As part of an evidence-based design process, robust feedback is being collected from stakeholders on how the hospital supports the organization and its staff, volunteers, patients and patient friends and family. “The POE is a notable example of West Park’s focus on applying stringent scientific rigour to its innovation projects,” adds Jan Walker, VP-Strategy, Innovation and CIO, and head of the Centre’s cutting-edge Research and Innovation department. “POE data is gathered through rigorous survey methodology including questionnaires, focus groups, interviews, and observational monitoring. It supports the goals of the new hospital project, and aligns with the Health Quality Ontario framework, Senior Friendly Design and the WELL Building Standard. It also takes into consideration MOHLTC planning principles, and is judiciously reviewed and approved by the Joint Research and Ethics Board.”
Patient and family collaboration
Patient and family involvement is also key. In keeping with the Centre’s focus on patient and family-centered care, the Patient Experience Department plays a critical role in ensuring the voices of each of West Park’s varied populations are heard. Coordinator Sarah Benn-Orava is heavily involved in recruiting patients and their family members to solicit their input. “Our patients are thrilled to be able to share their West Park experience,” she says. “Patient and family engagement is at the foundation of West Park culture. Documenting their insights and feedback is tremendously meaningful for each of the six POE projects.”

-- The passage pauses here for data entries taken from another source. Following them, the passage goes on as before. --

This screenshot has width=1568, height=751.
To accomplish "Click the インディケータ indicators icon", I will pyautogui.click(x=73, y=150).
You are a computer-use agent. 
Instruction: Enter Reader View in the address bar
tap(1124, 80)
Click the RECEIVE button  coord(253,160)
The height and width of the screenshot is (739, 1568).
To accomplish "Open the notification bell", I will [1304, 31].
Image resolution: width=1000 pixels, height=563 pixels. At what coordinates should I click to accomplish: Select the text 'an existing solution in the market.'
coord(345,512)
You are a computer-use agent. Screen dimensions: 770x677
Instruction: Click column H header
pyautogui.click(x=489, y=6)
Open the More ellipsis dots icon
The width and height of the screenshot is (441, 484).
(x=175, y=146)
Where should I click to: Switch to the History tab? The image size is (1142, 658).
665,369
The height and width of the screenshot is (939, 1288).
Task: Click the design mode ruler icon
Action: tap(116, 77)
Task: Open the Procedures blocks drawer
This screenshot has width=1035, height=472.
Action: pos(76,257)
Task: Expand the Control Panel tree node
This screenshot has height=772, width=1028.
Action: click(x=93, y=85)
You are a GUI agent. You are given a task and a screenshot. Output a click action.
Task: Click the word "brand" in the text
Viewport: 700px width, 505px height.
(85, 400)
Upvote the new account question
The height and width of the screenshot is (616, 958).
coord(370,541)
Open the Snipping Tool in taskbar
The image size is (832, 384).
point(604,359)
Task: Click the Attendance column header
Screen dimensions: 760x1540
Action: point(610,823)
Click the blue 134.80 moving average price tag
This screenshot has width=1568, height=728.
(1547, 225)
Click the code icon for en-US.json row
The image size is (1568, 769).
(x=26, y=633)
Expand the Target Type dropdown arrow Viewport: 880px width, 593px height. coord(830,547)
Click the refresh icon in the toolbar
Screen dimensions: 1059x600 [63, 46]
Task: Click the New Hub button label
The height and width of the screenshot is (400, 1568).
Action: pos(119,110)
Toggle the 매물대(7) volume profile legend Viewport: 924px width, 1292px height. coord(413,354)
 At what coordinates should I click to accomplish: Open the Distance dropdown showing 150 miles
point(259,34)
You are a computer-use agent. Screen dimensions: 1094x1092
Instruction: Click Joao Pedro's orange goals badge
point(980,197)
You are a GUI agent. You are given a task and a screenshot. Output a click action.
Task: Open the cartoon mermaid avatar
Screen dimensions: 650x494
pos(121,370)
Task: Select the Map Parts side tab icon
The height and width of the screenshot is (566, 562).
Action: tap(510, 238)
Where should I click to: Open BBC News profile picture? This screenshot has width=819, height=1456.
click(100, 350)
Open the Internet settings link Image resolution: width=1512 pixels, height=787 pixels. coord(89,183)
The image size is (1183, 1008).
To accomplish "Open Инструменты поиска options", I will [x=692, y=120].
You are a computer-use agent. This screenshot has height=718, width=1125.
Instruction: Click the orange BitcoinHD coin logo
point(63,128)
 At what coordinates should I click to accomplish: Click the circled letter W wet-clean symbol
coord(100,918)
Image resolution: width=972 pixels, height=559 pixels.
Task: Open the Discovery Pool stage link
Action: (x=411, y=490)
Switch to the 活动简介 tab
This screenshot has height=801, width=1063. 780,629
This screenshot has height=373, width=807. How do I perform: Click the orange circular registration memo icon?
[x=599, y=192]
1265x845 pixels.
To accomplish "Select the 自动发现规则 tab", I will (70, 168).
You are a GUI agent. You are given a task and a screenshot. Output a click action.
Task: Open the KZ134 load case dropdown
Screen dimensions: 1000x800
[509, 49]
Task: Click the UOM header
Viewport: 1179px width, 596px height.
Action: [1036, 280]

Shelley Ditty, VP of Campus Development and Support Services, concurs. “Hospital design is an integral part of the patient and family experience, and we want to ensure the new building design contributes to better outcomes for our patients. Ultimately, great design aims to bring about a great patient and family experience — bringing services, programming and staff expertise more directly to the patient, better integrating research with patient care, and fostering collaboration between departments,” Ditty says. “The POE will greatly contribute to strategic planning and decision-making for campus development.”
A bold future ahead
Scheduled to open in 2023, the new West Park hospital represents the future of healthcare. By integrating leading-edge, evidence-based architectural design into its campus, West Park is poised to help patients faced with life-changing health challenges reclaim their lives and realize their potential, for decades to come.